The morning after the passing of an up-and-comer in Brooklyn politics, friends and colleagues remembered as a smart and persistent woman who was committed to her community.
"Hope was a wonderful, vivacious and tough young woman. A beautiful soul who cared deeply about her community and her family," said Councilmember Steve Levin and Council Speaker Christine Quinn in a joint statement.
"We are deeply saddened by her passing and will miss her more than words can ever describe."
Reichbach, 22, was communications director to Levin's office, but she was a rising star in the world of Brooklyn politics with impressive political ambitions of her own. Last year, the lifelong Boerum Hill resident ran for district leader, snagging 37 percent of the vote against veteran incumbent Jo Anne Simon.
"It's a horrible thing, she was a young woman with her whole life ahead of her," said Simon. "She was ambitious and very bright."
Police were called to Reichbach's Schermerhorn Street apartment Thursday around 2:35 p.m., where she was pronounced dead at the scene. The cause of her death was not immediately released, though according to police no criminality is suspected. An autopsy is expected to be conducted Friday afternoon.
“She was a very dynamic force. I’m at a loss for words,” said Seamus Campbell, 21, Secretary of the Brooklyn Young Democrats, where Reichbach was Northern Regional Vice President. Campbell said he considered Reichbach to be a mentor of sorts, sharing her vast knowledge of local politics and connections with other members of the group.

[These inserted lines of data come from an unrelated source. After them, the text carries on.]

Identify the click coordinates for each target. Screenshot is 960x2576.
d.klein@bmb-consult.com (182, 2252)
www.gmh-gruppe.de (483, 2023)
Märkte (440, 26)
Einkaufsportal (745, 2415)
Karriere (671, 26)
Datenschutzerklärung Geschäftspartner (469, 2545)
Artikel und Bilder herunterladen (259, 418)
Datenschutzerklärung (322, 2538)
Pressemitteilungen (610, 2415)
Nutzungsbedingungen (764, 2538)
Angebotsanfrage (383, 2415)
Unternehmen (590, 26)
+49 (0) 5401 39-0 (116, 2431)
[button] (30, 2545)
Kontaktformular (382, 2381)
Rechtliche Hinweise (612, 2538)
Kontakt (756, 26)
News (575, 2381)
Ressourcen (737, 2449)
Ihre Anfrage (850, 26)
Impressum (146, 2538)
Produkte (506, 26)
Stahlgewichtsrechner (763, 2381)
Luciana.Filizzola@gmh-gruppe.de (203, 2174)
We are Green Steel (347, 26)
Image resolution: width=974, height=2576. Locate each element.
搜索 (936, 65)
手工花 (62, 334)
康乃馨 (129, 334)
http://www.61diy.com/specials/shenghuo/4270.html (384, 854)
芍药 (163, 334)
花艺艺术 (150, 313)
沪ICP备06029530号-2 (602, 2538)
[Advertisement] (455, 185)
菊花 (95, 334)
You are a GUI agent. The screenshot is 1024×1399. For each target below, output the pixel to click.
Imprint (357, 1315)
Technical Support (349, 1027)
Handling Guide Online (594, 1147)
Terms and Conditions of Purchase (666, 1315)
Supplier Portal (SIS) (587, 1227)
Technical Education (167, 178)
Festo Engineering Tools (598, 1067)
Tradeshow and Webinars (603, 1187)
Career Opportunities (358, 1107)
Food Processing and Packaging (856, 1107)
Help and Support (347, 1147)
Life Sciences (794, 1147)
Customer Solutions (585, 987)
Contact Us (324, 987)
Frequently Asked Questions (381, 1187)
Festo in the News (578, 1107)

“She tried to bring out the best in everyone,” he said. “She was only six months older than me so it’s absolutely shocking.”
Reichbach was on track to a bright future, with impressive accomplishments under her belt despite her young age. She first joined Levin’s staff during his 2009 campaign and became his communications director after the elections. While still a senior at Hunter College High School, Reichbach even brought a suit against former Defense Secretary Donald Rumsfeld for illegal military recruitment tactics.
She spent nearly her entire life in Boerum Hill, only leaving the neighborhood to attend college at New York University. As the daughter of prominent Brooklyn Supreme Court Justice Gustin Reichbach, she was raised in a progressive and politically aware household, developing an interest in politics at an early age.
Congresswoman Nydia Velazquez on Friday afternoon called Reichbach "a rising star" and a "dedicated civic servant."
"A natural for public service, Hope Reichbach was a young woman with many dreams and so much promise," said Velazquez in a statement.
Howard Kolins, President of the Boerum Hill Association, has worked closely with Reichbach since she began working in Levin's office in 2009. After hearing of Reichbach's passing on Thursday night, Kolins said he enjoyed working with her.
"I always appreciated her openness and her honesty," he said. "I felt that she was really concerned about doing well for the community.”
Though they were "not politically on the same page," Simon said it was great to have Reichbach taking on the big, important issues in the community. Reichbach was particularly involved with
"That's how you learn, and it's great," she said. "That's what we want young people to do."
Borough President Marty Markowitz, who endorsed Reichbach in her run for district leader, extolled her as a “committed and passionate public servant.”
“All of Brooklyn’s thoughts and prayers are with Hope’s parents, her friends, and of course, my condolences to Councilman Levin and his staff,” he added.
"It's a sad, sad day," said Simon. "It's very heart wrenching."
A memorial service is scheduled for noon on Sunday at Mount Sinai Synagogue at Cadman Plaza.